IDE-Bench: Evaluating Large Language Models as IDE Agents on Real-World Software Engineering Tasks
This work addresses the need for realistic evaluation of AI agents in software development, providing a benchmark for developers and researchers, though it is incremental as it builds on existing IDE agent concepts.
The authors tackled the problem of evaluating large language models as IDE agents on real-world software engineering tasks by introducing IDE-Bench, a framework that uses a Dockerized test harness with structured tools to assess agents across 80 tasks in eight unpublished repositories, achieving systematic correlation of agent intent with successful project modifications.

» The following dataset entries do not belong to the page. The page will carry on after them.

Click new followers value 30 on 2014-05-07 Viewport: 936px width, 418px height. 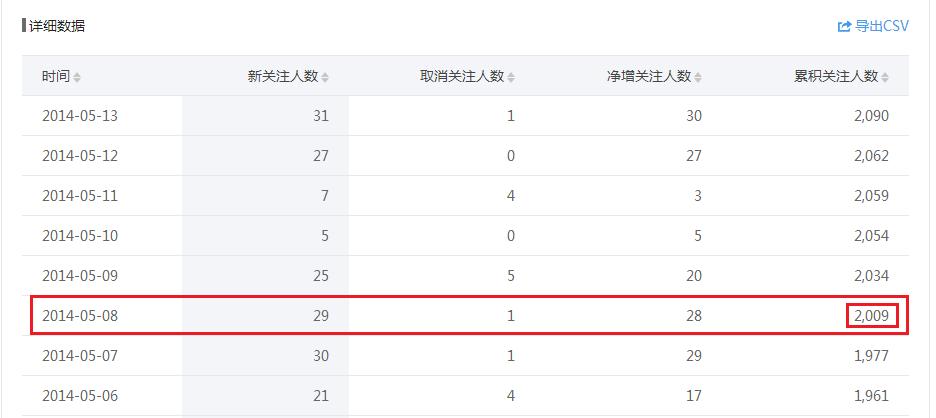(321, 356)
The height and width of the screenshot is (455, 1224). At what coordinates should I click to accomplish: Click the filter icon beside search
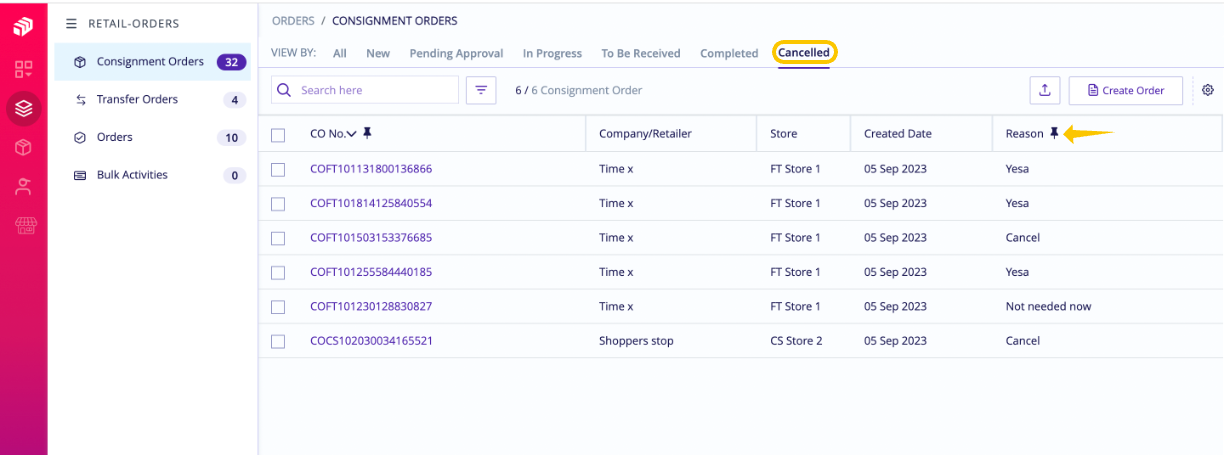click(x=481, y=90)
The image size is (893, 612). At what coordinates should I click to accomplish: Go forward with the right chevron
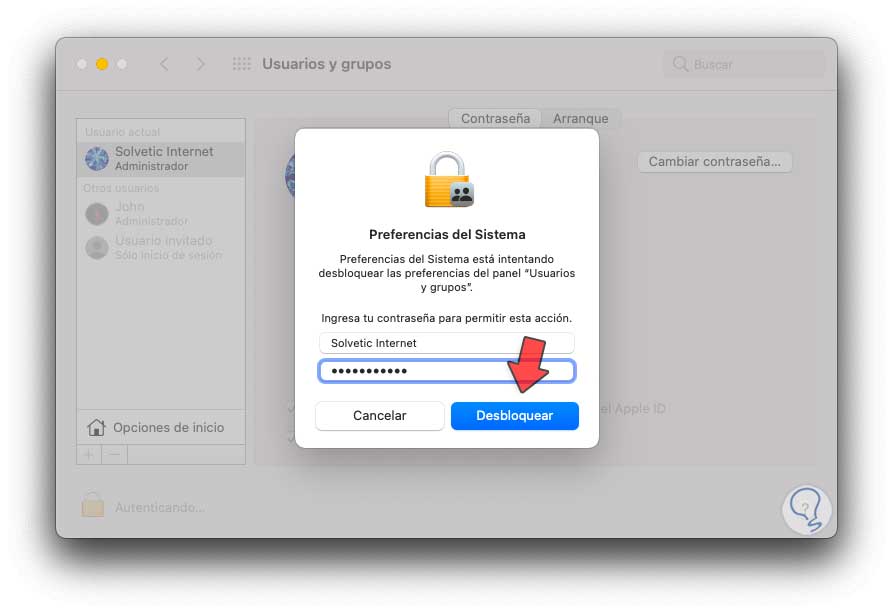pyautogui.click(x=200, y=64)
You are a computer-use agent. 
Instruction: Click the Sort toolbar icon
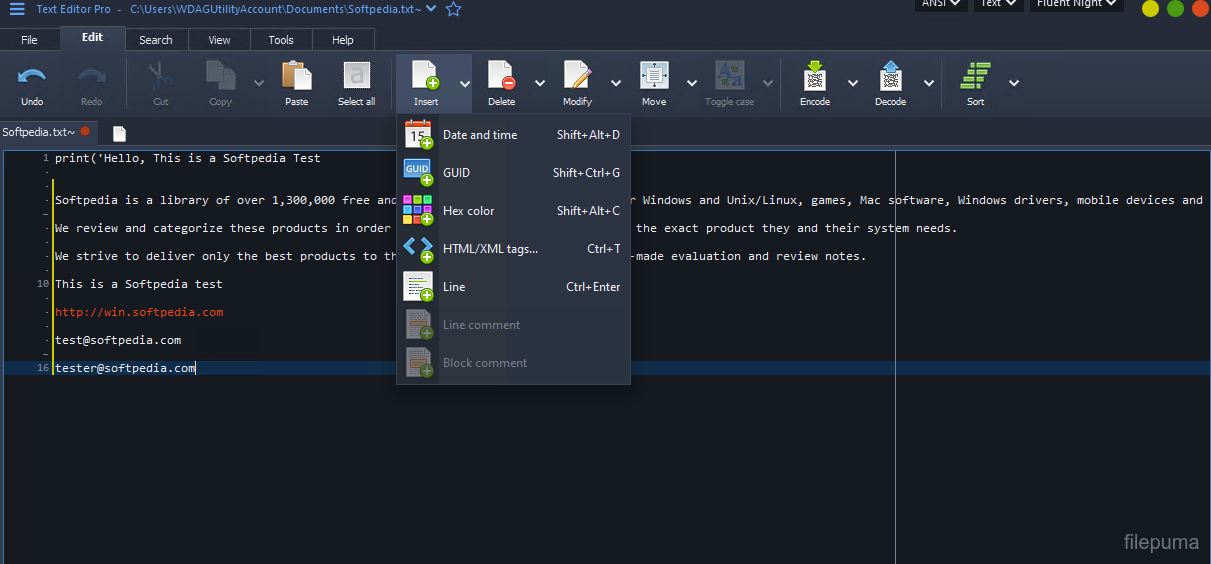[975, 77]
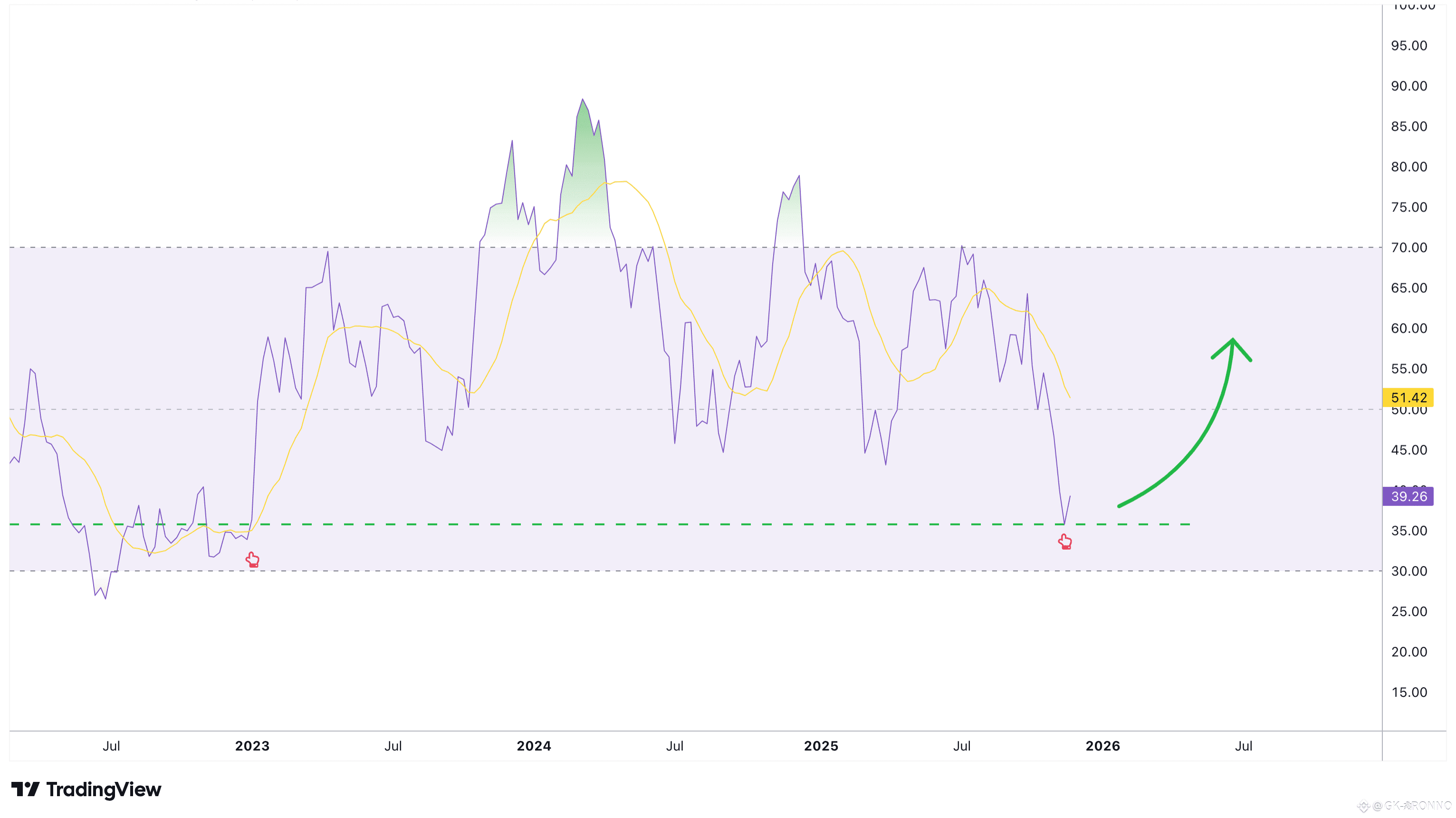Viewport: 1456px width, 818px height.
Task: Click the 15.00 value on price scale
Action: tap(1408, 692)
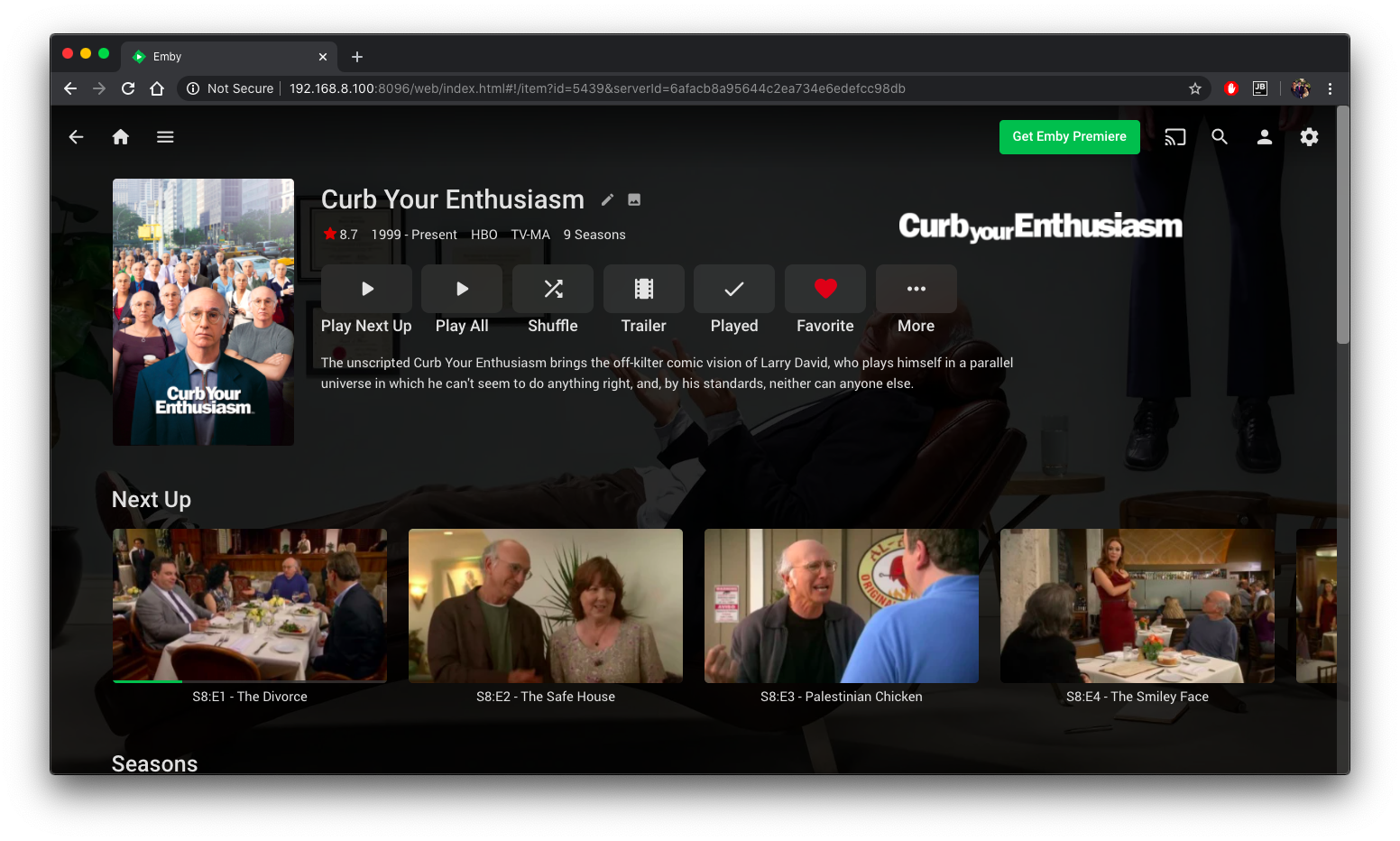Click Get Emby Premiere button

1069,137
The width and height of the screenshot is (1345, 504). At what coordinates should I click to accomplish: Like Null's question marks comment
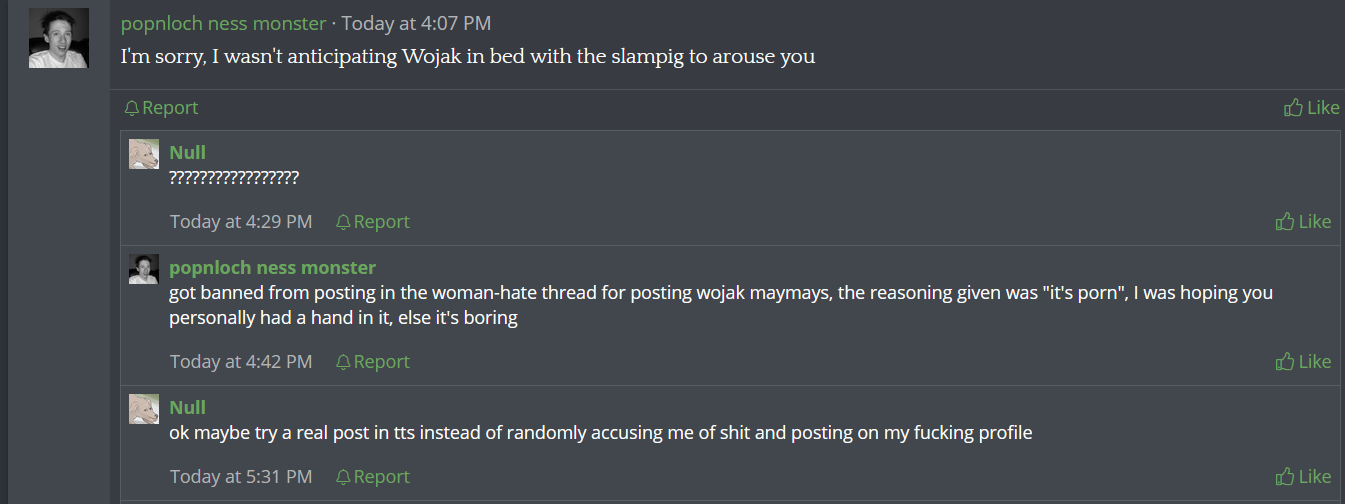1303,222
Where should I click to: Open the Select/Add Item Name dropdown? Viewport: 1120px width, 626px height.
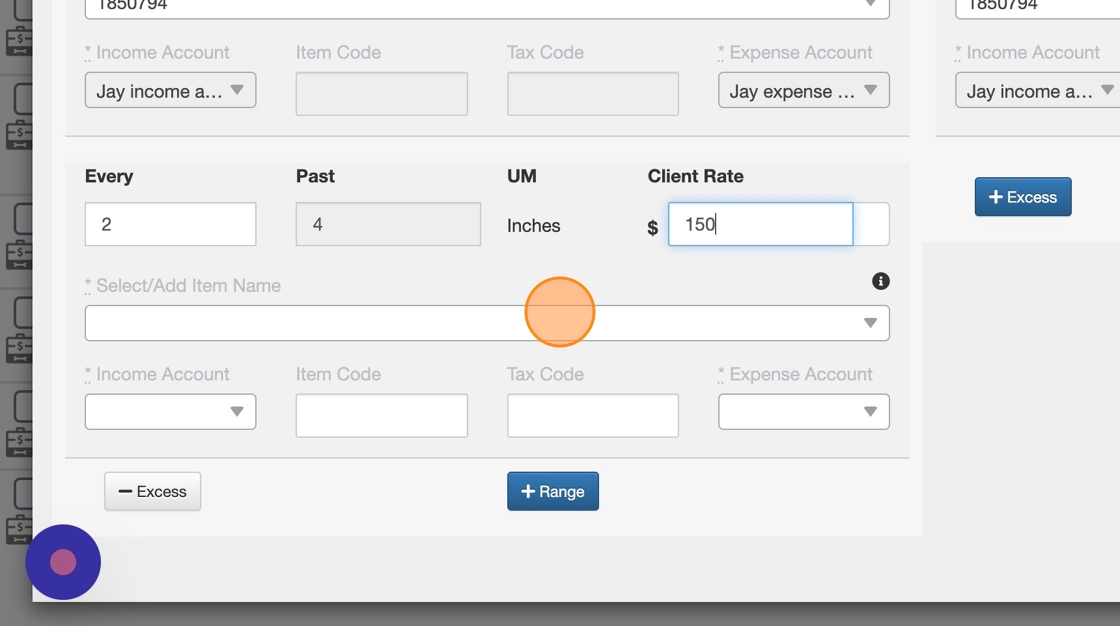point(487,323)
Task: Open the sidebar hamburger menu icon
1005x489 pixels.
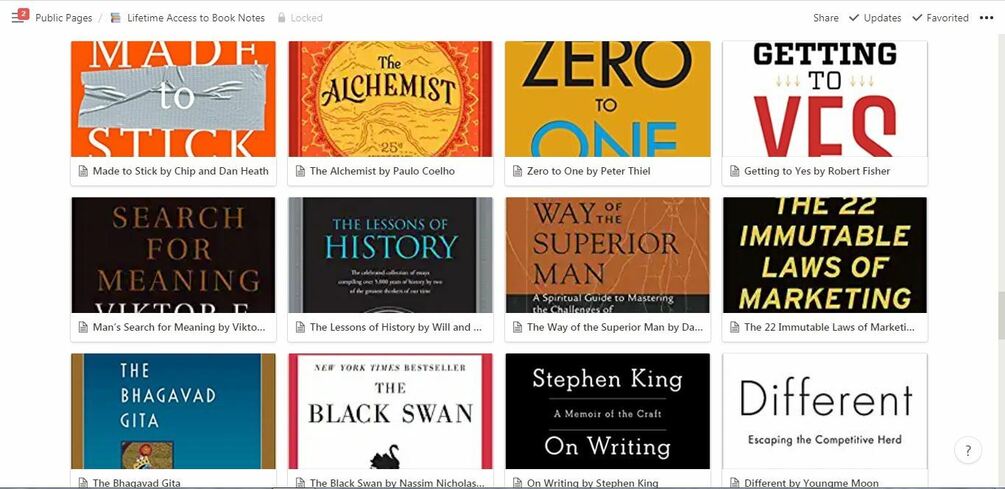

IDE-Bench is a comprehensive framework for evaluating AI IDE agents on real-world software engineering tasks through an IDE-native tool interface. We present a Dockerized test harness that goes beyond raw terminal execution, granting models a structured tool ecosystem that represents AI-native IDEs like Cursor and Windsurf. By providing high-level abstractions for codebase search, structured file editing, and tools for testing full-stack applications, IDE-Bench evaluates an agent's ability to act as a true engineering collaborator. For evaluation and to prevent training data contamination, we created 80 tasks across eight never-published repositories spanning C/C++, Java, and MERN stacks, representing modern tech stack production scenarios, including feature implementation, bug fixing, refactoring, and performance optimization that mirror daily developer workflows in private codebases. Our benchmark is the first to systematically correlate agent-reported intent with successful project-level modifications in a multi-language, full-stack environment on completely uncontaminated code.